╭─ PASSAGE SHOWN
THE MDC notes with great concern the continuation of the escalating energy crisis in Zimbabwe that is being worsened by the cluelessness of President Emmerson Mnangagwa’s government in solving the country’s multi-layered crisis.
The MDC notes that every Sunday since September 2019, there is a Zimbabwe Energy Regulatory Authority (Zera) upward review of the prices of fuel but at no point during the same month was there an announcement on salary increases.
Four fuel price increases means four increases in prices of goods and services and Zimbabweans simply can no longer cope. Such increases lead to higher expenditure on transport for the poor families and they result in dwindling contributions to medical aid schemes, pension funds and family investments.
The MDC calls for the abolition of the fuel-blending monopoly and reiterates its call for government to convene a multi-stakeholder conference on energy and power development in Zimbabwe.
Government can no longer afford to ignore the need to increase participation of more players in the fuel sector. Ideas on how best we can solve the energy crisis can only come from a conference of key actors both inside and outside of government.
╰─
▶ PARTS OF THE EXERCISE:
• A. In one to three sentences, explain why, according to the statement on Zimbabwe's energy crisis, the MDC wants a conference of key actors from inside and outside government.
• B. Please continue the statement on Zimbabwe's energy crisis, starting after its final sentence.
The lines that follow were taken from a separate source.
╭─ DATA UNDER STUDY
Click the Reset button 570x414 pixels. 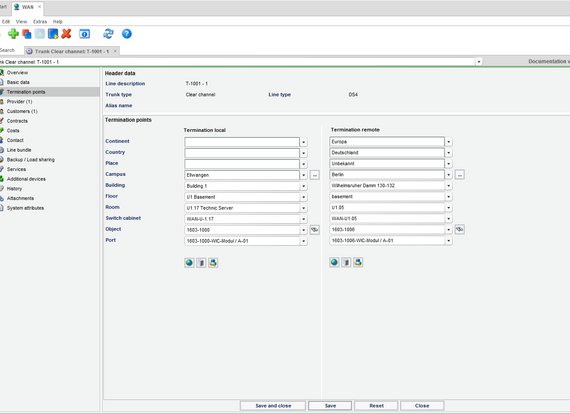click(x=376, y=406)
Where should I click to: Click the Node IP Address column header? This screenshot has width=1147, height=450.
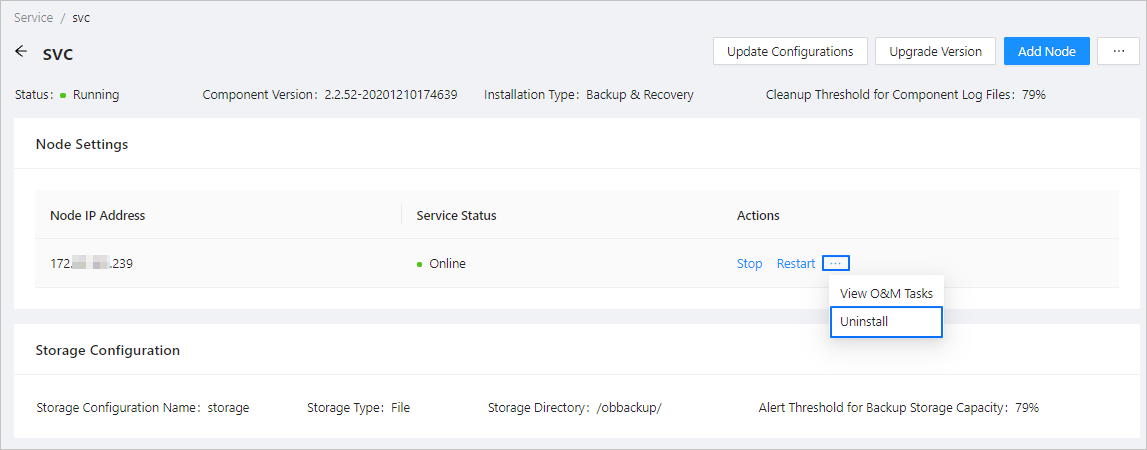tap(97, 216)
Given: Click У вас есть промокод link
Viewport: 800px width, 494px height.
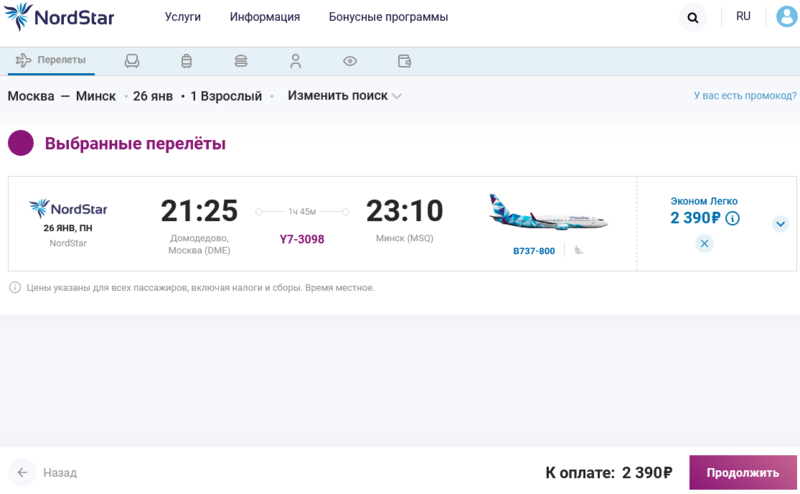Looking at the screenshot, I should tap(744, 96).
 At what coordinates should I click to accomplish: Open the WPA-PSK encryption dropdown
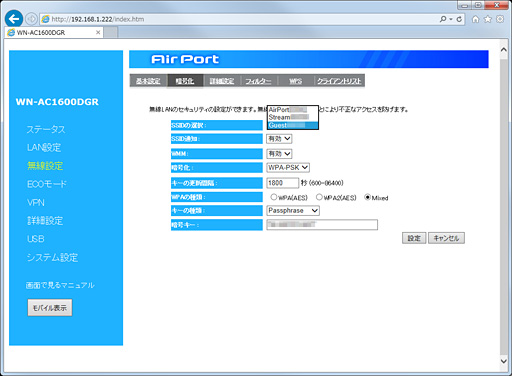tap(288, 167)
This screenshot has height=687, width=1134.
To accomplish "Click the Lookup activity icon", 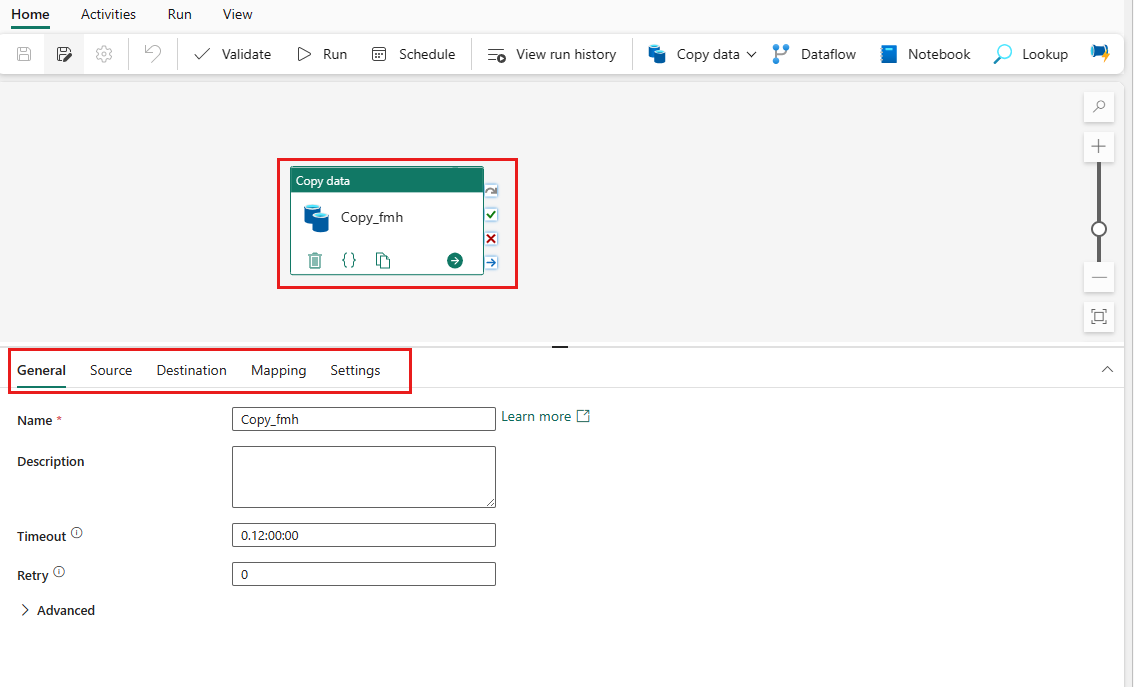I will pos(1001,54).
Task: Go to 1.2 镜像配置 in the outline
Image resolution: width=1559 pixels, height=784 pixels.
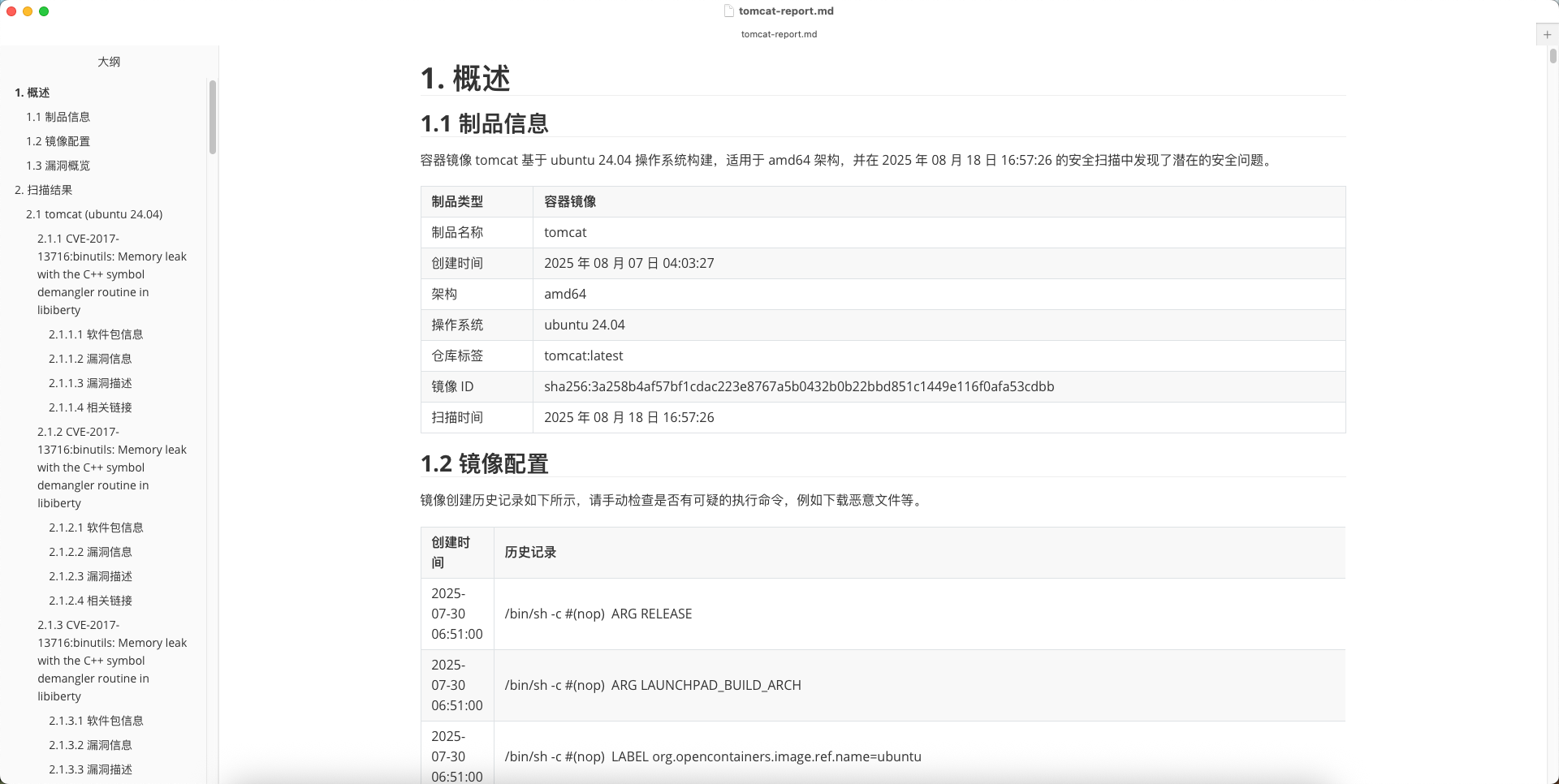Action: click(58, 141)
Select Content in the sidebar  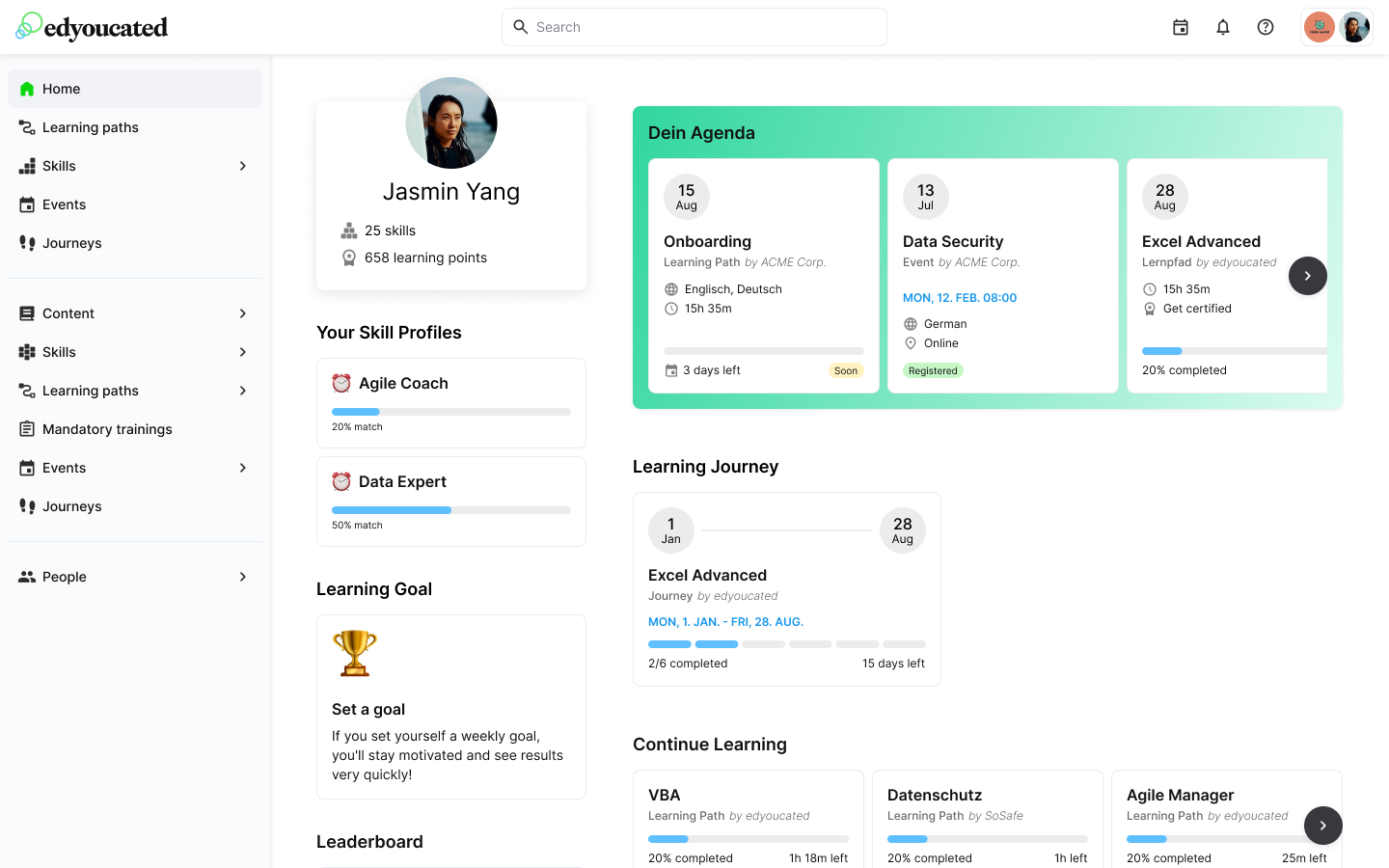click(68, 312)
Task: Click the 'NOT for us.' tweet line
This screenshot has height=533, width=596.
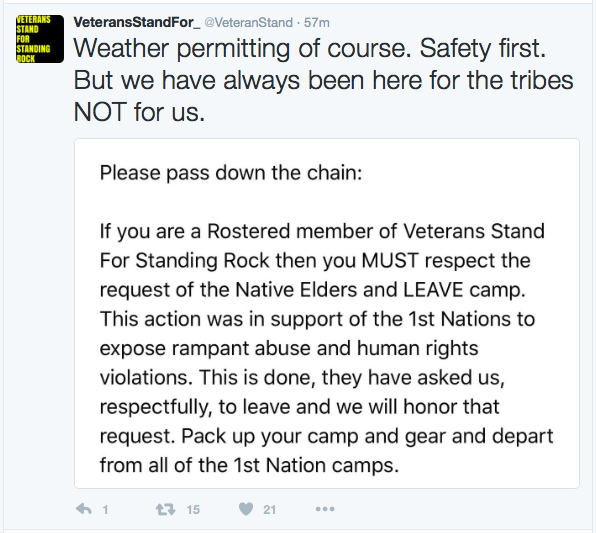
╰─
▶ RESPONSES IN ORDER:
• A. The statement says the government can no longer ignore the need for more players in the fuel sector. It holds that ideas on how best to solve the energy crisis can only come from a conference of key actors both inside and outside of government.

• B.
The MDC would wish to inquire from the Minister of Energy (Fortune Chasi) on whether or not the Zera board meets to deliberate on these increases or they are written by an individual from their jacuzzi on a Sunday afternoon.
Serious consideration must be made to address power allocation for the formal and informal mining sector as they are the main source of the much-needed foreign currency. The 45% foreign currency being retained by government should be ring-fenced for payment of electricity importation for the key sectors of our economy.
Rural electrification should be stopped forthwith and government instead should invest in solar energy for the rural energy sector and the government must offer incentives to encourage more investment in the use of solar energy.